9. Related Topics to Study Next

  1. Bharatiya Nyaya Sanhita (BNS), 2023 — Direct legal context; understand what changed from IPC, especially Sections on organised crime, mob violence, and community-based offences.
  2. NHRC: Mandate, Composition, and Powers — NHRC's role in the Chakma case (notice to DM) is a direct hook; understand limitations (it cannot try cases).
  3. North-East India: Integration Challenges — Historical, political, and social context for why discrimination persists; ties to Chapter 6 of GS-I on Social Issues.
  4. Article 15 and Protective Discrimination Jurisprudence — SC rulings on when differential treatment is permissible vs. discriminatory.
  5. Nido Tania Case (2014) — Direct historical precedent; compare government response then vs. now.
  6. Mob Lynching in India — BNS provisions, SC's 2018 Tehseen Poonawalla guidelines; legislative vacuum at Centre.
  7. Karnataka Hate Speech & Hate Crimes Bill, 2025 — India's only current state-level attempt; useful for comparative analysis in Mains answers.
  8. Matthew Shepard & James Byrd Jr.
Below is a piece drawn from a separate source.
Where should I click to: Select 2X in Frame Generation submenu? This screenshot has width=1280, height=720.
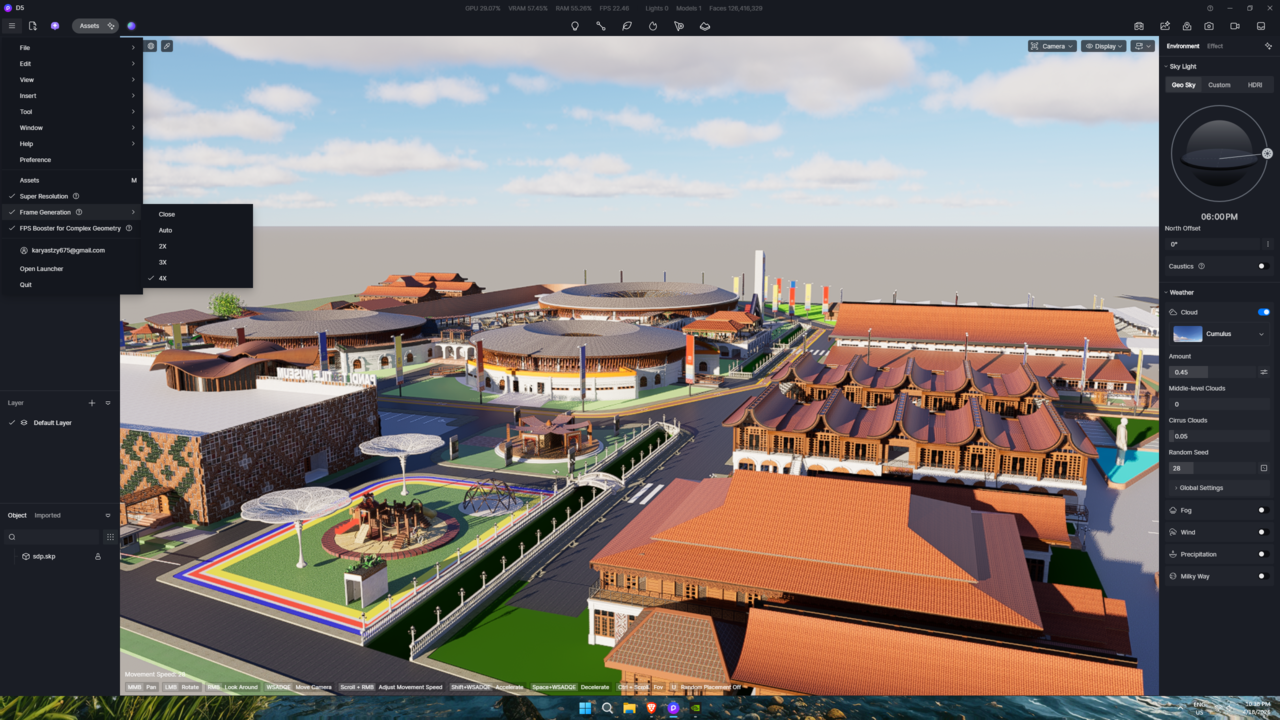click(x=163, y=246)
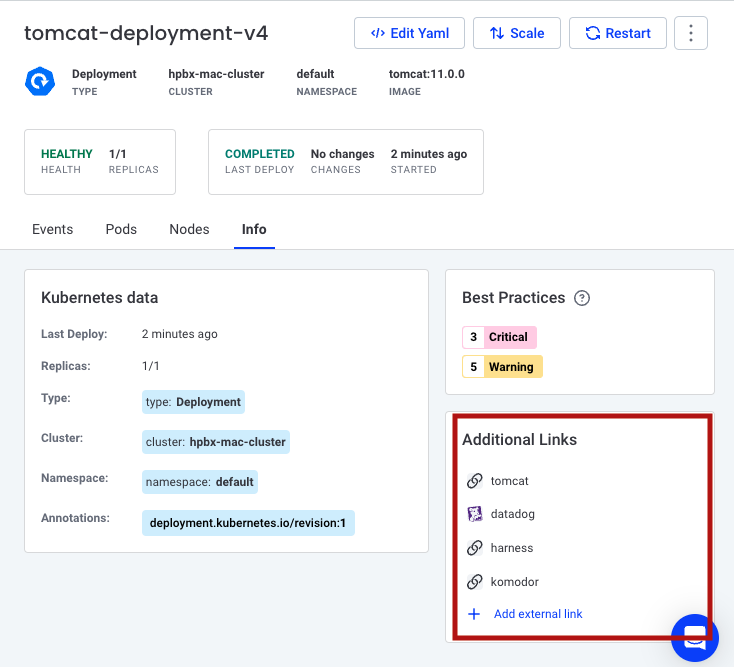Open the Nodes tab
Screen dimensions: 734x667
tap(189, 229)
Hate Crimes Prevention Act (USA, 2009) — International model for comparison in Mains answers on hate crime legislation.

10. Common Errors / Trap Areas

  1. Confusing BNS with IPC provisions: The BNS replaced the IPC from July 1, 2024. Do not cite "Section 153A IPC" as current law — cite the BNS equivalent. However, BNS does not have an explicit hate-crime chapter; this gap is the crux of the petition.
  2. Assuming SC ruled on merits: The SC did not declare racial slurs as hate crimes — it only asked the Attorney-General to consider the petition and refer it to an appropriate authority. No substantive order was passed.
  3. CJI's position misread: CJI Surya Kant disagreed with pigeonholing crime by race/region — aspirants may wrongly read this as the SC endorsing hate-crime legislation. The CJI's concern was about polarisation, not denial of the problem.
  4. NHRC powers overstated: NHRC issued a notice and sought an ATR — it cannot prosecute, convict, or compel compensation on its own. NHRC recommendations are not binding.
  5. Law & Order jurisdiction confusion: Many aspirants forget that Law & Order (police) is a State subject — a central hate-crime law would need to navigate federal structure carefully, likely using the Concurrent List (List III).